_What to do_: Print every line below that comes at or after the line containing "This screenshot has width=750, height=448.", exactly as written.

#### Materials provided ####

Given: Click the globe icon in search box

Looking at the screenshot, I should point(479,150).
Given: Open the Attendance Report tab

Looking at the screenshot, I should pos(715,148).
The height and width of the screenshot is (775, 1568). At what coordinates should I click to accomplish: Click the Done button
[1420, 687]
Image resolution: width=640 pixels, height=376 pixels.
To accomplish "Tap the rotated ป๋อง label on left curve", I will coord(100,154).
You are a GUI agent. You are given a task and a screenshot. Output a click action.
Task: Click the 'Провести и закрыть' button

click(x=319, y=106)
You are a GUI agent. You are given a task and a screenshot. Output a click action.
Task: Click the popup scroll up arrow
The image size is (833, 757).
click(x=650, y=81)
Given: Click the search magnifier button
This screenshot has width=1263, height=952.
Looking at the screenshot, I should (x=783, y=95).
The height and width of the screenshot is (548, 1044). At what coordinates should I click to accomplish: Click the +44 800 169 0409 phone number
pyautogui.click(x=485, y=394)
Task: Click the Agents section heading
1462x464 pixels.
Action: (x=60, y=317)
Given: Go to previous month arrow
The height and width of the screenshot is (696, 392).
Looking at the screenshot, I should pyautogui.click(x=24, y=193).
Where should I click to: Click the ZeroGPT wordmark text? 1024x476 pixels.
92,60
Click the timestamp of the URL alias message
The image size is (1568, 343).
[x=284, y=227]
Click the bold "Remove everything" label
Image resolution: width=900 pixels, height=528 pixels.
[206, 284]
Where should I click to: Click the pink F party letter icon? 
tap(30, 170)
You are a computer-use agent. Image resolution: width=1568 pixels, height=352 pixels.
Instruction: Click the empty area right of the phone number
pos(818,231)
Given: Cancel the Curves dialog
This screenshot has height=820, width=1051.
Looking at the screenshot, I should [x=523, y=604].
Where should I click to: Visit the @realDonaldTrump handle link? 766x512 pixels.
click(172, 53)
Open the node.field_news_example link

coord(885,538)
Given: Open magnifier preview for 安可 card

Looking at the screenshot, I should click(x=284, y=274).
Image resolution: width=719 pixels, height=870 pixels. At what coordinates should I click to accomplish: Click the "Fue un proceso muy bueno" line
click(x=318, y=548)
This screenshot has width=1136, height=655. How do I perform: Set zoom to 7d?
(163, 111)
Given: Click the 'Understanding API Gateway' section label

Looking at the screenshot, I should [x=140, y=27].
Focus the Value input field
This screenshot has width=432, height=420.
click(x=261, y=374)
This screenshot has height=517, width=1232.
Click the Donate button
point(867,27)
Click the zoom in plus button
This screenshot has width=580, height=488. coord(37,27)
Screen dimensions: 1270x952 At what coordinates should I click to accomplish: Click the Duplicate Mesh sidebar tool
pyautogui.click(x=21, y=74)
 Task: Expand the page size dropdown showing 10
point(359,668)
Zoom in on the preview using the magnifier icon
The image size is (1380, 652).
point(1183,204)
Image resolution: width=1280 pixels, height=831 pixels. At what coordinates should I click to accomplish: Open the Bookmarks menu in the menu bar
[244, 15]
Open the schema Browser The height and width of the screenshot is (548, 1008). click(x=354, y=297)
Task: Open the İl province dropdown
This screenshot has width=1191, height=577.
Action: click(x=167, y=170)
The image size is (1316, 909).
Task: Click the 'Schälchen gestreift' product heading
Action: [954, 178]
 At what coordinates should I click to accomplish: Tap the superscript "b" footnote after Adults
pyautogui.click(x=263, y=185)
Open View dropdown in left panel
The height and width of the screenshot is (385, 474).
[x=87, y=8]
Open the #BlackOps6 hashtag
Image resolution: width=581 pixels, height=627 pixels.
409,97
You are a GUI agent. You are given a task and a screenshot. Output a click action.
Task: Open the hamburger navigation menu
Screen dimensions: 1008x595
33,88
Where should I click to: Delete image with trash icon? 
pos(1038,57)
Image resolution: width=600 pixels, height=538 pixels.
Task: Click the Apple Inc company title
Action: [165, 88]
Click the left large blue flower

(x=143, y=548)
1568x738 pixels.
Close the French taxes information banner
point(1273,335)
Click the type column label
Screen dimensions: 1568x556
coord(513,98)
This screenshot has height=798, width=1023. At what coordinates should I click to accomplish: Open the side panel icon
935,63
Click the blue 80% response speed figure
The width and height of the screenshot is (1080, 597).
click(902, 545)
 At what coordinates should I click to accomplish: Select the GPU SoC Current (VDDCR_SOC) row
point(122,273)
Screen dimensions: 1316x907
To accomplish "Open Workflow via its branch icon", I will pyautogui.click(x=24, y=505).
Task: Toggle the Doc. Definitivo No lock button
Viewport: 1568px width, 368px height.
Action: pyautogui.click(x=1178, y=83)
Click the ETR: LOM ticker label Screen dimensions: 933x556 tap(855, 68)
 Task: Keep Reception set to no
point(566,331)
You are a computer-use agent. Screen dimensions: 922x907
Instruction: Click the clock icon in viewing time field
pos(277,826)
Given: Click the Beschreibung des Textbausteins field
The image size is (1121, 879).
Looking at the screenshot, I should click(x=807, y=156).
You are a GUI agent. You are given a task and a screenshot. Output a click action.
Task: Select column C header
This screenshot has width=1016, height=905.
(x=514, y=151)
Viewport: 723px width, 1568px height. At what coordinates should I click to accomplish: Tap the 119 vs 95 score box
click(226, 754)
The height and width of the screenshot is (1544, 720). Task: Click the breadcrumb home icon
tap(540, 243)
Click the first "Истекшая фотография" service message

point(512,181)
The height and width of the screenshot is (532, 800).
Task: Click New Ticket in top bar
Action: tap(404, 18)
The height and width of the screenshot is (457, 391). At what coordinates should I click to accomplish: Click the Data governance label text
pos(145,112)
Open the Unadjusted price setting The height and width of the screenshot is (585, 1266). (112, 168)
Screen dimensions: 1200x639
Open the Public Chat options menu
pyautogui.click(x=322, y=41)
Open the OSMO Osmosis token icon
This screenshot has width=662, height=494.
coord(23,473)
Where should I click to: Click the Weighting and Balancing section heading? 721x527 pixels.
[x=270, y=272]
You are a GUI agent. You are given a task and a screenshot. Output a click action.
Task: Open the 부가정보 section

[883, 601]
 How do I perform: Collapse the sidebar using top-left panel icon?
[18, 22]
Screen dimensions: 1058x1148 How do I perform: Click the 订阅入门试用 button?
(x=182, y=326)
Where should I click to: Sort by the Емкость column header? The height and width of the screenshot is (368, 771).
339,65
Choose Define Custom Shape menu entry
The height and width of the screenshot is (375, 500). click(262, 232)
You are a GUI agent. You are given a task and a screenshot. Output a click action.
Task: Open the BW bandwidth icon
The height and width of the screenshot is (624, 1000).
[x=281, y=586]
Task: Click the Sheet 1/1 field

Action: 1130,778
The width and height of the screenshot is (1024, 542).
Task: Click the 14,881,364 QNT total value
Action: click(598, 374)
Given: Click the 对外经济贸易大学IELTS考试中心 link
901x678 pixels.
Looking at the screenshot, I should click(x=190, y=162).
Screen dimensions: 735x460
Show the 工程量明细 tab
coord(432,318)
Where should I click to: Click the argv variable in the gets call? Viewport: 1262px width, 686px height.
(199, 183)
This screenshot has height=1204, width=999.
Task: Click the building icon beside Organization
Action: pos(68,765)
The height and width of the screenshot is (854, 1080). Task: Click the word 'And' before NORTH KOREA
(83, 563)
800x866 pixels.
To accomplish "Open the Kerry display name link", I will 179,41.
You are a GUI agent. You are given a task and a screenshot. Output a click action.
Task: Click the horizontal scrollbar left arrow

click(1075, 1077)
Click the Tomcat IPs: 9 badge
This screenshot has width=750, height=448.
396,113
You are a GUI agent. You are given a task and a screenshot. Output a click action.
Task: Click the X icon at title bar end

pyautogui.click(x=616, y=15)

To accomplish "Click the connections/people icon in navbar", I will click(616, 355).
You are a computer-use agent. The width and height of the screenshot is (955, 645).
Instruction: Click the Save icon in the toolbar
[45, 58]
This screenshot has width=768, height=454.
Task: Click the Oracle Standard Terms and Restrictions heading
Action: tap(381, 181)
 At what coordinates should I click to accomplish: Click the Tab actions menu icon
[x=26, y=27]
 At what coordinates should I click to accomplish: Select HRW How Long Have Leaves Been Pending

####

_Response to this exercise_:
This screenshot has width=750, height=448.
396,113
You are a GUI agent. You are given a task and a screenshot. Output a click action.
Task: Click the X icon at title bar end

pyautogui.click(x=616, y=15)

To accomplish "Click the connections/people icon in navbar", I will click(616, 355).
You are a computer-use agent. The width and height of the screenshot is (955, 645).
Instruction: Click the Save icon in the toolbar
[45, 58]
This screenshot has width=768, height=454.
Task: Click the Oracle Standard Terms and Restrictions heading
Action: tap(381, 181)
 At what coordinates should I click to accomplish: Click the Tab actions menu icon
[x=26, y=27]
 At what coordinates should I click to accomplish: Select HRW How Long Have Leaves Been Pending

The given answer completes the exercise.